====== DATASET

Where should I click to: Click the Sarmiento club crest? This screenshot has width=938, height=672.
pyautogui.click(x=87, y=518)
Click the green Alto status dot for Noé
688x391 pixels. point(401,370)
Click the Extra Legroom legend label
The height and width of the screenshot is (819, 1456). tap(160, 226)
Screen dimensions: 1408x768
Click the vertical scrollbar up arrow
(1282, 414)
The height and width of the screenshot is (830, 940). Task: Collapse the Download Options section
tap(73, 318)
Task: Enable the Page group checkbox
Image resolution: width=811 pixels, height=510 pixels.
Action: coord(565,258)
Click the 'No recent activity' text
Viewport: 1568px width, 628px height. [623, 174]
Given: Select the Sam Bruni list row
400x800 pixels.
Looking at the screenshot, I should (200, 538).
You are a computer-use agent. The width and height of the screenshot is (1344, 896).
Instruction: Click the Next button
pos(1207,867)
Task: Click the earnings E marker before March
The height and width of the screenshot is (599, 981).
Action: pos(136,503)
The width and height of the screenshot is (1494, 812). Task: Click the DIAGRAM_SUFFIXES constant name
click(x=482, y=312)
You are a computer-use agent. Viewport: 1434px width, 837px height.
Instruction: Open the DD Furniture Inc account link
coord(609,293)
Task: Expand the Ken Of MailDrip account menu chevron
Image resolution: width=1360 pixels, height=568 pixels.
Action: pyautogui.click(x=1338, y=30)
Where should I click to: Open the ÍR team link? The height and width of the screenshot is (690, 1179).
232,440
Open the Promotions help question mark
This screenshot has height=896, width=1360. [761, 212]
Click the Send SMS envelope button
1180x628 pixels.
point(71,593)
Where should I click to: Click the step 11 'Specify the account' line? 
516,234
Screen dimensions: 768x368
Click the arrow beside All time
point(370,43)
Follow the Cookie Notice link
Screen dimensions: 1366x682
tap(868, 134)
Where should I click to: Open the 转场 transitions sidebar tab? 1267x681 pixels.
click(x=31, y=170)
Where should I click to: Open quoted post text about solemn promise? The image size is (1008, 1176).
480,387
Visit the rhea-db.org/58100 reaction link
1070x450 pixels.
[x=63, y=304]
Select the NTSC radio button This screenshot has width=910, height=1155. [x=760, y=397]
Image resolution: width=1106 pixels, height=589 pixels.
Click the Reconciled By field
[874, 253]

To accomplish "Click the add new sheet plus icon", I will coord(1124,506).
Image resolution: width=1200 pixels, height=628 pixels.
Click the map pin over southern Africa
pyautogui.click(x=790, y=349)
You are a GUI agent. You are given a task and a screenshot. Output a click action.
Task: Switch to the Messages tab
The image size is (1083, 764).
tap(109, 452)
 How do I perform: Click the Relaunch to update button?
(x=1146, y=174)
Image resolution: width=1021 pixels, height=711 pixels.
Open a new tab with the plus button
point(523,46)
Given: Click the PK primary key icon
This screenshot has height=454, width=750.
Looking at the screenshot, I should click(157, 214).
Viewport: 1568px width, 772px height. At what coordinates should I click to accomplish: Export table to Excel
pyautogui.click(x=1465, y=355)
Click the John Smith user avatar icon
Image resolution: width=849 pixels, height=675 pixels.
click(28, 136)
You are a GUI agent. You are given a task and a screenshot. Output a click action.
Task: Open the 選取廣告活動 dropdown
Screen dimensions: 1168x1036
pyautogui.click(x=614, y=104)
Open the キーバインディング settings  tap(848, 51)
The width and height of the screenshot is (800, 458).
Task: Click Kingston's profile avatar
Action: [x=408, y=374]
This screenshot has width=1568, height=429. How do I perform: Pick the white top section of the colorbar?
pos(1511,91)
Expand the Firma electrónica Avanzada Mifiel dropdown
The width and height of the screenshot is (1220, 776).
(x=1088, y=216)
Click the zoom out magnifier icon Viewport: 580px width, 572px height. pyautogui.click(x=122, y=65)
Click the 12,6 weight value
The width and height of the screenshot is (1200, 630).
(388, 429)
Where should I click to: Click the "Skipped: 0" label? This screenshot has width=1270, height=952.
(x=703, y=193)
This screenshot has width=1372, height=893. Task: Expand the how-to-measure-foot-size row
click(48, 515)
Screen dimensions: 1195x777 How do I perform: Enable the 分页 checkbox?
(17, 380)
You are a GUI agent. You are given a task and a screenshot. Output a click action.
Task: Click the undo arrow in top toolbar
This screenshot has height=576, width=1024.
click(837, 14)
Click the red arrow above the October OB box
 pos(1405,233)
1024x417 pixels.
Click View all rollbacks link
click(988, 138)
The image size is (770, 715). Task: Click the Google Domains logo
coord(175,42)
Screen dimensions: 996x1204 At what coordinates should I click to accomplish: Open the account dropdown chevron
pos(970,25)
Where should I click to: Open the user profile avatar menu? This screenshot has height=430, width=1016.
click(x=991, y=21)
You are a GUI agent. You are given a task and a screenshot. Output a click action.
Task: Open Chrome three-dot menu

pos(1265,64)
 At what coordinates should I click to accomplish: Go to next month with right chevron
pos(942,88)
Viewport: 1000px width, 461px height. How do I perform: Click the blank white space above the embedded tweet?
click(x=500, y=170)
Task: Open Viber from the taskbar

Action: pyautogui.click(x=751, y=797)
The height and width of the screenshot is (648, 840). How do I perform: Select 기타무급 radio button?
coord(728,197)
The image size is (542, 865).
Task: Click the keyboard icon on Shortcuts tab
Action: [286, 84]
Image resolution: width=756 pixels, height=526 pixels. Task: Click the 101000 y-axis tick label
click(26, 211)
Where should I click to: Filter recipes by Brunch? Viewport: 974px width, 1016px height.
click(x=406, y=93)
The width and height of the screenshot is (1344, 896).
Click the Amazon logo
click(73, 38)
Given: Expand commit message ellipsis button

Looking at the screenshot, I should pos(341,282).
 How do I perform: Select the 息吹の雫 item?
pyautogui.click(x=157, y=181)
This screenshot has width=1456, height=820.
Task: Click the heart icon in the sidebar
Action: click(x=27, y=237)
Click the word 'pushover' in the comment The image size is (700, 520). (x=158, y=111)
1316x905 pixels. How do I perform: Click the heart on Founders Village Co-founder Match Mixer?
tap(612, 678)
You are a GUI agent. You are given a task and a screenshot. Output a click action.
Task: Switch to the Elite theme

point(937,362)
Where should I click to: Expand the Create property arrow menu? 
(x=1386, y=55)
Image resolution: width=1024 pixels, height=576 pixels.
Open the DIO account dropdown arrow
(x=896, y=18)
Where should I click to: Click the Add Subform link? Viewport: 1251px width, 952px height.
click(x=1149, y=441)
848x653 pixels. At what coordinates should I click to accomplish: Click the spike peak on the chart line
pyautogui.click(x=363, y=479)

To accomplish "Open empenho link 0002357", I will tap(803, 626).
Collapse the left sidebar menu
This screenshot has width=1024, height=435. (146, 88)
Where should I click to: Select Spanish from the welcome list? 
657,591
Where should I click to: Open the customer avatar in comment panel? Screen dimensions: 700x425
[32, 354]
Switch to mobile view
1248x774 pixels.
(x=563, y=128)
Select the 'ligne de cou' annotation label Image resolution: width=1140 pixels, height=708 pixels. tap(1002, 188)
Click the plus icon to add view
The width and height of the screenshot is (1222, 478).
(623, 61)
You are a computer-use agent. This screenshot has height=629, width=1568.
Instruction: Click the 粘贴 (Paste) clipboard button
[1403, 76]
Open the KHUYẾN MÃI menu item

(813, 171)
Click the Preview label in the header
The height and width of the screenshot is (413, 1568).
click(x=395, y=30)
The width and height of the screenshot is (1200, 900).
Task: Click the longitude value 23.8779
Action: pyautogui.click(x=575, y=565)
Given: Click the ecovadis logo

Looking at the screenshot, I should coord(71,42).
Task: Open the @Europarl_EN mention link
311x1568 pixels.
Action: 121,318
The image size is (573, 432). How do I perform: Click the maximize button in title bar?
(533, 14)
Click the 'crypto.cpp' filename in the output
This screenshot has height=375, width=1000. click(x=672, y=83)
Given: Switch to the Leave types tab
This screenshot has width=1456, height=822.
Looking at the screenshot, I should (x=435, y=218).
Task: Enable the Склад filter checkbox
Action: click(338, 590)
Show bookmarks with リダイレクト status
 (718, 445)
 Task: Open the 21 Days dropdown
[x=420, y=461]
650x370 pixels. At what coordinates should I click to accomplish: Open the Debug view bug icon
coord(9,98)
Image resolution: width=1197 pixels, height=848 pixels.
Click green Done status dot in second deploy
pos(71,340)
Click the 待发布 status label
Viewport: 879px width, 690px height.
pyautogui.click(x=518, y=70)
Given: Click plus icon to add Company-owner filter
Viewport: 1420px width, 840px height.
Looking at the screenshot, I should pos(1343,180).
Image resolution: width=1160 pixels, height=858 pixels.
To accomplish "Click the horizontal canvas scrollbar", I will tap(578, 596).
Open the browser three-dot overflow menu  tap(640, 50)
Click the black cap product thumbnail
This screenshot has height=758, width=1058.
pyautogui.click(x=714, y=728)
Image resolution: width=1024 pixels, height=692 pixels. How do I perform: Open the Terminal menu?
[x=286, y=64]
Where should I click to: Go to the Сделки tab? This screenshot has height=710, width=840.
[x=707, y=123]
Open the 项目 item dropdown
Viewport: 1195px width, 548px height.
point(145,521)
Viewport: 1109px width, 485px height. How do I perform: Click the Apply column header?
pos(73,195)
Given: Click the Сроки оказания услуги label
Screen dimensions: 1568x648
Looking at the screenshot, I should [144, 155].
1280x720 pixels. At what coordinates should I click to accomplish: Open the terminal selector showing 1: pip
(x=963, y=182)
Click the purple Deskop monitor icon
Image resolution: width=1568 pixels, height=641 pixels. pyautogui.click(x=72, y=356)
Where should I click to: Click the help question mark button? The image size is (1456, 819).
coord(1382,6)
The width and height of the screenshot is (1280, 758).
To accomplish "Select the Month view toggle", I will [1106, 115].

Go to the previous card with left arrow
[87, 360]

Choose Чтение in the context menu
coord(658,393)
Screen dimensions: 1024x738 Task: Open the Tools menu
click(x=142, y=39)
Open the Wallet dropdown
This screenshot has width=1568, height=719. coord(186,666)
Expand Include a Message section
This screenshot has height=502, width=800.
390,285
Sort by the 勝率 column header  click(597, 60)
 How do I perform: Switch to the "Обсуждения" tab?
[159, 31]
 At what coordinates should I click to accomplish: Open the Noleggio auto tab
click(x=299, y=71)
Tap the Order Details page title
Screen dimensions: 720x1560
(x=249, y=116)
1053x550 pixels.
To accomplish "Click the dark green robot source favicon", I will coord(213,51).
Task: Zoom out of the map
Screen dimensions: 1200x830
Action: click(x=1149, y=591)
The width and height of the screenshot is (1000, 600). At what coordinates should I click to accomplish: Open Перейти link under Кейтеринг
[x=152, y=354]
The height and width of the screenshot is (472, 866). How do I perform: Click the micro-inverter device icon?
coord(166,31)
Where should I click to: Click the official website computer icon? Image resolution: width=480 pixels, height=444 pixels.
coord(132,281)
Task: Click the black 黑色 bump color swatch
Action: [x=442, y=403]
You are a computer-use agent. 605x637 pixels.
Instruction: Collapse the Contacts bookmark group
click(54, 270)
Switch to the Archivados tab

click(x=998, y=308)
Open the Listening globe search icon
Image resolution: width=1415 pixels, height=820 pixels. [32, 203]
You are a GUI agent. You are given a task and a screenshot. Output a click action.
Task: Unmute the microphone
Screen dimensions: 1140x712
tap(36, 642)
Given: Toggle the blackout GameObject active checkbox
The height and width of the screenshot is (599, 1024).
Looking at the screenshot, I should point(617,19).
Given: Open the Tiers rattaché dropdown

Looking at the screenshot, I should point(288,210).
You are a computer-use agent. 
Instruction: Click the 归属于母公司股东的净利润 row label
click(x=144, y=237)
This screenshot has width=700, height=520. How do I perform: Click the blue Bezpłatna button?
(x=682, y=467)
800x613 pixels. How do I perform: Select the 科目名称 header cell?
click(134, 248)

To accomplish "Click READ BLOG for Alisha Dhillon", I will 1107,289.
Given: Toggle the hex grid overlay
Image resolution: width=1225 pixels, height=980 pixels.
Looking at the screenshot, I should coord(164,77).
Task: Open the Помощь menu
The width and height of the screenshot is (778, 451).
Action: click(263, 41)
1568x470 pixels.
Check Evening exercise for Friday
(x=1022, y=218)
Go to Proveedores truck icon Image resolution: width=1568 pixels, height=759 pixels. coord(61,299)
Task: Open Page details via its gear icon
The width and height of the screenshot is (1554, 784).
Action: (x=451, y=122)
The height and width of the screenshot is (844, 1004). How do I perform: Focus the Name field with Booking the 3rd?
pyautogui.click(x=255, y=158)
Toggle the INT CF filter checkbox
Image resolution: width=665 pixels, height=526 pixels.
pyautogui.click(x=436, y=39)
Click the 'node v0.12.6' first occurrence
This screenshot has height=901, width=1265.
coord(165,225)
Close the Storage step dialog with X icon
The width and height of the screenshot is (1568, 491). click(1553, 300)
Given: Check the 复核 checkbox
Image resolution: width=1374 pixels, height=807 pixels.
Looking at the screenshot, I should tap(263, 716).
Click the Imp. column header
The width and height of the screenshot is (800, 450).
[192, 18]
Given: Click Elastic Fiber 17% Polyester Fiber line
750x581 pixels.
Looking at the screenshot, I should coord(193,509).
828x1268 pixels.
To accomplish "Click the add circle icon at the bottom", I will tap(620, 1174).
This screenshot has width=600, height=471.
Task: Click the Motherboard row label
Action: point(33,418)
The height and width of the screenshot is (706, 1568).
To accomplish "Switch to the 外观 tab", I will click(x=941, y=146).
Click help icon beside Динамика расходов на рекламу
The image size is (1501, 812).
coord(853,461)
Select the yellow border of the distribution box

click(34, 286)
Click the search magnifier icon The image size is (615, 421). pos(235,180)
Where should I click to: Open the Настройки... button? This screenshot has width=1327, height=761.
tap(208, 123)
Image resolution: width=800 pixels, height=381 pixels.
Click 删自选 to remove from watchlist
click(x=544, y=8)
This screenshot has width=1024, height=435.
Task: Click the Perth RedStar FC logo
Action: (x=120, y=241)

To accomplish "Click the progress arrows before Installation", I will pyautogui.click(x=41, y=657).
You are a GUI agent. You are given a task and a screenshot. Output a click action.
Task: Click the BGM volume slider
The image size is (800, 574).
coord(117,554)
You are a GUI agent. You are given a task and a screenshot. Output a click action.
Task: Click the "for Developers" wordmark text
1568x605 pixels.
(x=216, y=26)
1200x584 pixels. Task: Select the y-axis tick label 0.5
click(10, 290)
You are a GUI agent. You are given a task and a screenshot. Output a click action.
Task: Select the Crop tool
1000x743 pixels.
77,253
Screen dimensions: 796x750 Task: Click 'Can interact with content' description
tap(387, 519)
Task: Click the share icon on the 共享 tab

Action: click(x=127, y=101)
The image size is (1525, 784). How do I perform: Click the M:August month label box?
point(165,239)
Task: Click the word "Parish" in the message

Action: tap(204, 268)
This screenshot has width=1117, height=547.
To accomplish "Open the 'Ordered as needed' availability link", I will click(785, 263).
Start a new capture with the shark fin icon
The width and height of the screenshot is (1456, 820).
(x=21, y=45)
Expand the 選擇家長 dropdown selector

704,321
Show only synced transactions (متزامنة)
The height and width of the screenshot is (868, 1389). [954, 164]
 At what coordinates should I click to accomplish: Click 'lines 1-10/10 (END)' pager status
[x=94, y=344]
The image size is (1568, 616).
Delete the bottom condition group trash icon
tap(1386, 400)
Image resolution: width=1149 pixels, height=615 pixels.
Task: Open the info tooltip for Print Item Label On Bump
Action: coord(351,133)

============

EXERCISE DESCRIPTION
Could you set down, unchanged, the stretch of lines from the one containing "Click the Send SMS envelope button" through the one containing "(x=1146, y=174)", and only those lines?

RESPONSE TO THIS TASK
Click the Send SMS envelope button
1180x628 pixels.
point(71,593)
Where should I click to: Click the step 11 'Specify the account' line? 
516,234
Screen dimensions: 768x368
Click the arrow beside All time
point(370,43)
Follow the Cookie Notice link
Screen dimensions: 1366x682
tap(868, 134)
Where should I click to: Open the 转场 transitions sidebar tab? 1267x681 pixels.
click(x=31, y=170)
Where should I click to: Open quoted post text about solemn promise? The image size is (1008, 1176).
480,387
Visit the rhea-db.org/58100 reaction link
1070x450 pixels.
[x=63, y=304]
Select the NTSC radio button This screenshot has width=910, height=1155. [x=760, y=397]
Image resolution: width=1106 pixels, height=589 pixels.
Click the Reconciled By field
[874, 253]

To accomplish "Click the add new sheet plus icon", I will coord(1124,506).
Image resolution: width=1200 pixels, height=628 pixels.
Click the map pin over southern Africa
pyautogui.click(x=790, y=349)
You are a GUI agent. You are given a task and a screenshot. Output a click action.
Task: Switch to the Messages tab
The image size is (1083, 764).
tap(109, 452)
 How do I perform: Click the Relaunch to update button?
(x=1146, y=174)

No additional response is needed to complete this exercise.